Without including any pictures, reproduce all the lines below word for word.

[Data for processing — start]

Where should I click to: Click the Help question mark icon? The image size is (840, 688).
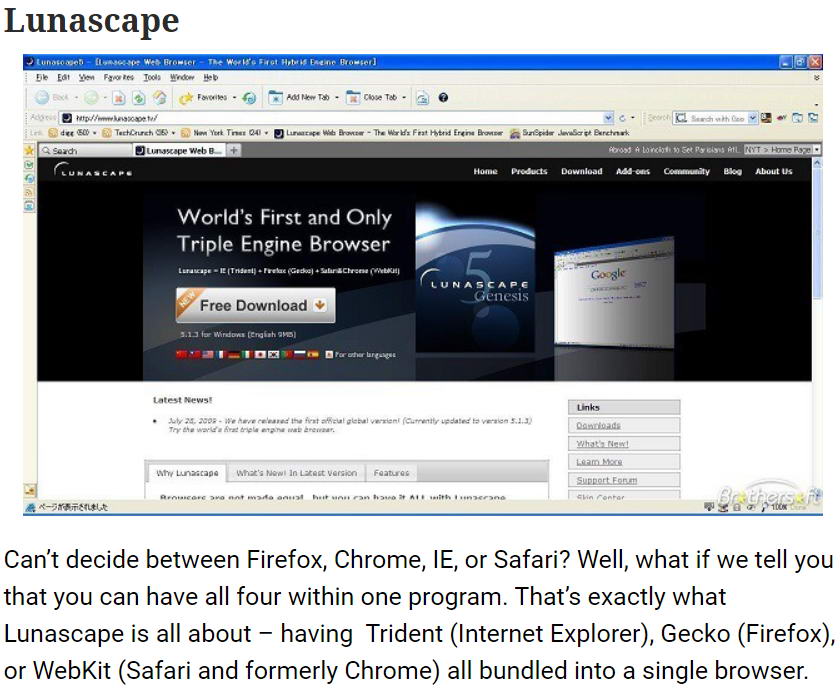click(x=443, y=98)
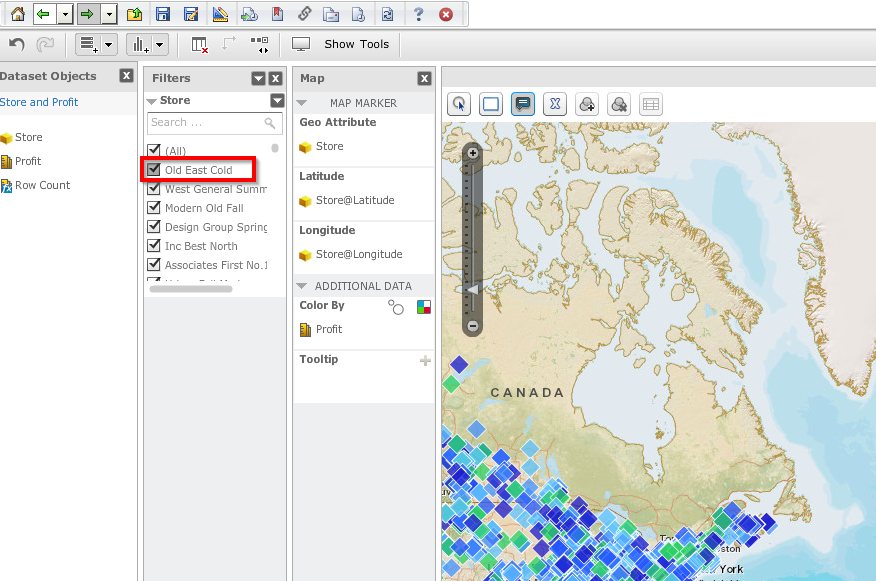Click the color gradient swatch next to Color By
This screenshot has width=876, height=581.
pyautogui.click(x=423, y=305)
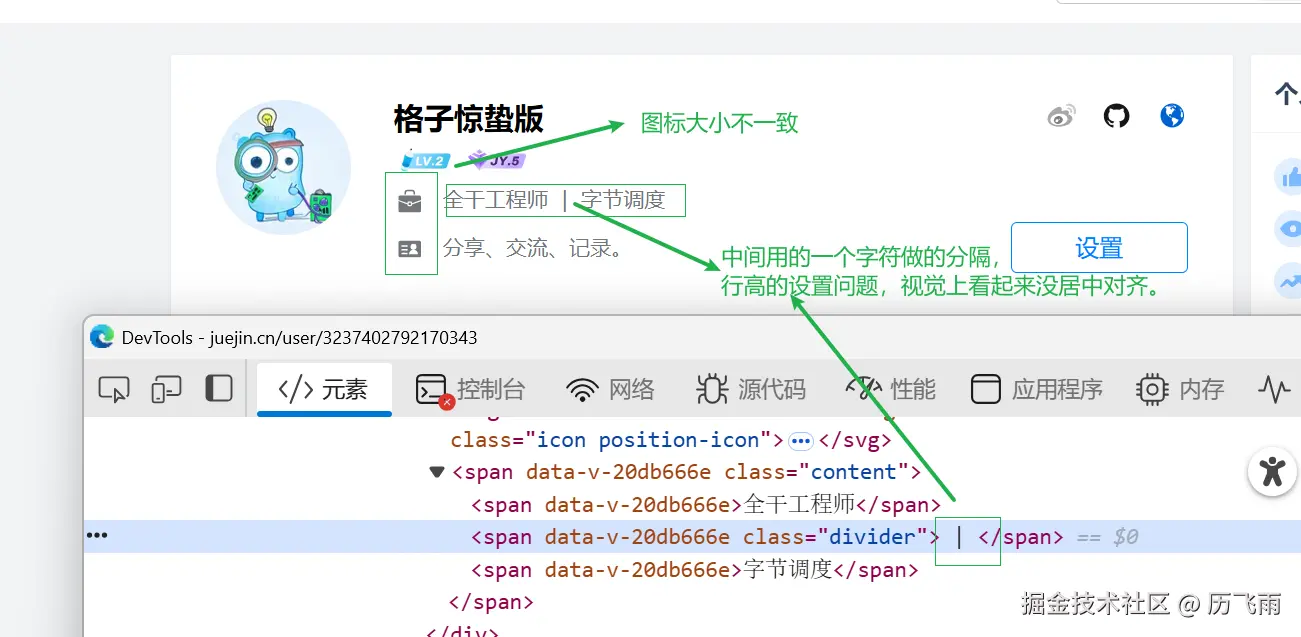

[Data for processing — finish]

:: Written reply ::
Where should I click to: Click the Help question mark icon? The image size is (840, 688).
click(x=443, y=98)
Click the color gradient swatch next to Color By
This screenshot has width=876, height=581.
pyautogui.click(x=423, y=305)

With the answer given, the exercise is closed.